WRITTEN TASK: Copy out the records word for word, starting with the line that contains "You are a GUI" and going on through the end of the records. Leave the pictures out of your answer.
** Begin DATA FOR THE TASK **
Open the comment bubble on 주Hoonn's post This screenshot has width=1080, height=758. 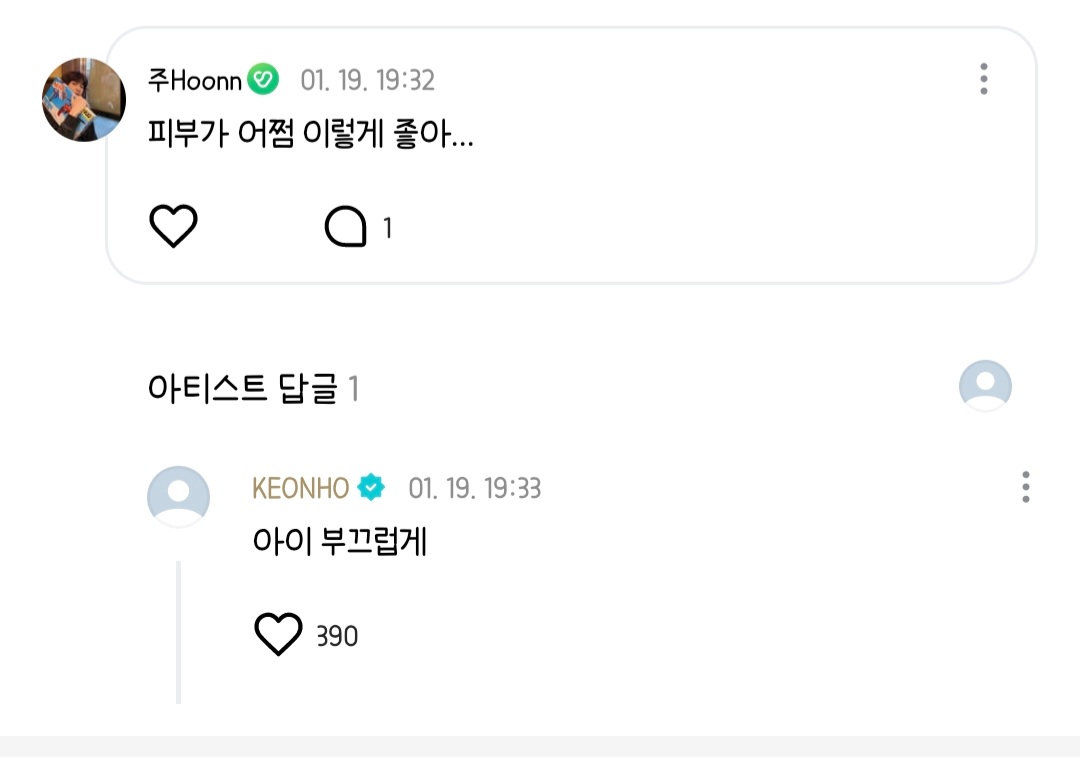(x=346, y=228)
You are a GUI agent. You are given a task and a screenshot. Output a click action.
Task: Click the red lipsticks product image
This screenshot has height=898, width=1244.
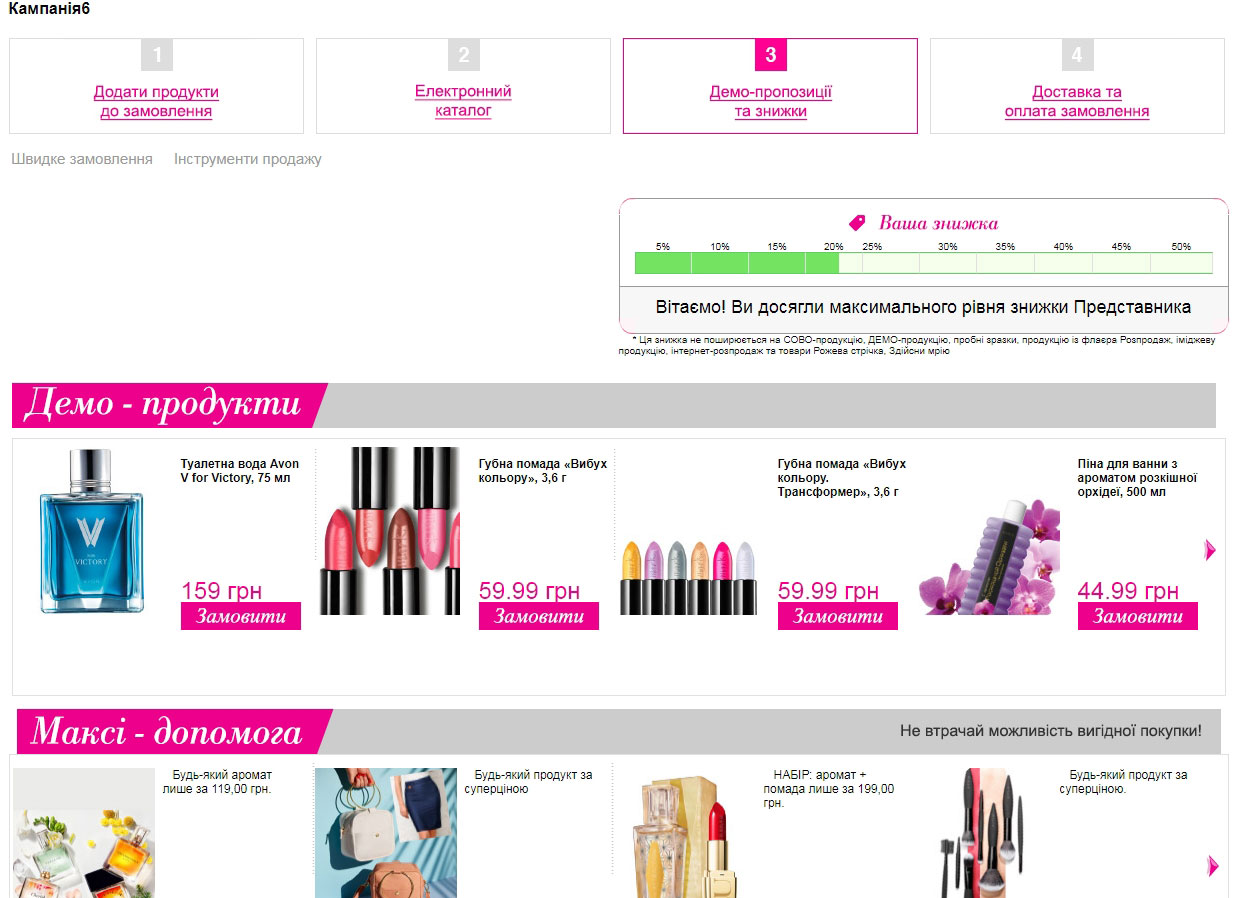(390, 531)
** End DATA FOR THE TASK **
EXERCISE SOLUTION:
You are a GUI agent. You are given a task and a screenshot. Output a click action.
Task: Click the red lipsticks product image
This screenshot has height=898, width=1244.
(390, 531)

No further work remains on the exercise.